105 So. 64, 158 La. 1059, 1925 La. LEXIS 2181
CourtSupreme Court of Louisiana
DecidedMay 25, 1925
DocketNo. 25304.
StatusPublished
Cited by20 cases

This text of 105 So. 64 (Fidelity Homestead Ass'n v. Kennedy & Anderson) is published on Counsel Stack Legal Research, covering Supreme Court of Louisiana primary law. Counsel Stack provides free access to over 12 million legal documents including statutes, case law, regulations, and constitutions.

Bluebook
Fidelity Homestead Ass'n v. Kennedy & Anderson, 105 So. 64, 158 La. 1059, 1925 La. LEXIS 2181 (La. 1925).

Opinions

[EDITORS' NOTE: THIS PAGE CONTAINS HEADNOTES. HEADNOTES ARE NOT AN OFFICIAL PRODUCT OF THE COURT, THEREFORE THEY ARE NOT DISPLAYED.] *Page 1061

[EDITORS' NOTE: THIS PAGE CONTAINS HEADNOTES. HEADNOTES ARE NOT AN OFFICIAL PRODUCT OF THE COURT, THEREFORE THEY ARE NOT DISPLAYED.] *Page 1062 Plaintiff entered into a contract with Kennedy Anderson, by which the latter were to construct a certain building for $5,000, payable in installments of $1,000 each; and the Globe Indemnity Company became surety for the builders under the terms of Act 167 of 1912, as amended by Acts 221 of 1914 and 262 of 1916.

When the building was completed, the contractors had been paid all but $1,000 of the *Page 1063 nominal contract price, and had left unpaid the following alleged claims for materials furnished, to wit:

(1) Roberts Co. ........................... $ 933 30 (2) Stauffer, Eshleman Co. ................ 158 09 (3) M. Lichtentag ........................... 46 00 (4) Hortman Company, Incorporated ........... 1,148 15 (5) J.N. Avriett ............................ 389 50 (6) Jahncke Service, Inc. ................... 427 61 (7) N.O. Paint Color Company .............. 125 25 --------- Total ................................. $3,227 90

Thereupon plaintiff deposited in court the alleged balance due the contractor, less $200, which it retained as attorney's fees, and $50 for costs; that is to say, plaintiff deposited $750 in court, and called all parties into a concursus in accordance with the provisions of Act 262 of 1916, including the contractors, the surety on their bond, and the claimants; so that all parties were before the court asserting against each other their various claims, counterclaims, and defenses, in a series of petitions, supplemental petitions, interventions, answers, and reconventional demands, which fill 85 pages of transcript, but need no further mention at this time.

I.
The trial judge recognized the right of plaintiff to retain the $200 attorney's fees and $50 for costs. He recognized in full the claim of Hortman Company ($1,148.15) and of Jahncke Service ($427.61). He reduced the claim of Lichtentag to $32, and that of Avriett to $105.75. He rejected absolutely the claim of the N.O. Paint Color Company. He rejected the claims of Roberts Co. and of Stauffer, Eshleman Co. as to any right to participate in the fund deposited in court, but reserved their right to proceed directly against the surety. He ordered that all liens against the building be erased from the mortgage records.

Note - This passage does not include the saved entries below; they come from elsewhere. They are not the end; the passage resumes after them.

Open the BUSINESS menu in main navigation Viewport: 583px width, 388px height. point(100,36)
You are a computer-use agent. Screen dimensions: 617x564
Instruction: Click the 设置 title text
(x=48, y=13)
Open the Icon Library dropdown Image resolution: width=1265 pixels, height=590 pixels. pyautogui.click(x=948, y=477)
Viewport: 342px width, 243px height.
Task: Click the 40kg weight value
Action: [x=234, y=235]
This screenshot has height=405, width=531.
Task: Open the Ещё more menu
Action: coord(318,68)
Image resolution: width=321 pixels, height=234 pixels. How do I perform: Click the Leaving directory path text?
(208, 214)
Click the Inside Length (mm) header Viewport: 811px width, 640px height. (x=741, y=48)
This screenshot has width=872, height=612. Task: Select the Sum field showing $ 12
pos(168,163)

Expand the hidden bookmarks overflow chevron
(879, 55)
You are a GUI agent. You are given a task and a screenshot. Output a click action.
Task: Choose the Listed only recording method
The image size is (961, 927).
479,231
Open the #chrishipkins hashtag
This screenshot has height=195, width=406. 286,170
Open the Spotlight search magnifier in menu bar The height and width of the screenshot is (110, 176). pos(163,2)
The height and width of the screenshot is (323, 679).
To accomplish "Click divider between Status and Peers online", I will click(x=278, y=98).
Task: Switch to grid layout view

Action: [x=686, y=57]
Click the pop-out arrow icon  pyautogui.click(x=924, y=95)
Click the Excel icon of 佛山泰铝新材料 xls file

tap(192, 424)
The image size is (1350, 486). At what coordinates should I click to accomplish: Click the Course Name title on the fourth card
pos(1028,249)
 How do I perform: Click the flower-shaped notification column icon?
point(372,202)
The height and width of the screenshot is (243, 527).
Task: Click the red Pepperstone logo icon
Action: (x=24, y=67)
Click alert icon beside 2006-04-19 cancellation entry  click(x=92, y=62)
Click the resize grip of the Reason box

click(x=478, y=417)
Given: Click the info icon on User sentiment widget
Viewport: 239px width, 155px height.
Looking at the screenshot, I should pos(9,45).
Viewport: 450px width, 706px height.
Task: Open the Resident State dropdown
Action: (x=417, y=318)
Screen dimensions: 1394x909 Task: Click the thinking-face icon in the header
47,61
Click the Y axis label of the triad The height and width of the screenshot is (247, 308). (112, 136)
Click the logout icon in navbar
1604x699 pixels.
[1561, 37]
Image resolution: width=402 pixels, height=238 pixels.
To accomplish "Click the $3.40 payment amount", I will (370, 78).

From this judgment the surety, Roberts Co. and Stauffer, Eshleman Co. have appealed. Lichtentag has answered the appeal, praying that he be allowed his claim *Page 1064 in full ($46), and 10 per cent. attorney's fees under Act 225, of 1918, p. 408, as claimed in the court below, but disallowed. Hortman Company has also answered the appeal, asking 10 per cent. attorney's fees under Act 225 of 1918, as claimed but disallowed in the court below; or, in the alternative, for 10 per cent. damages for a frivolous appeal.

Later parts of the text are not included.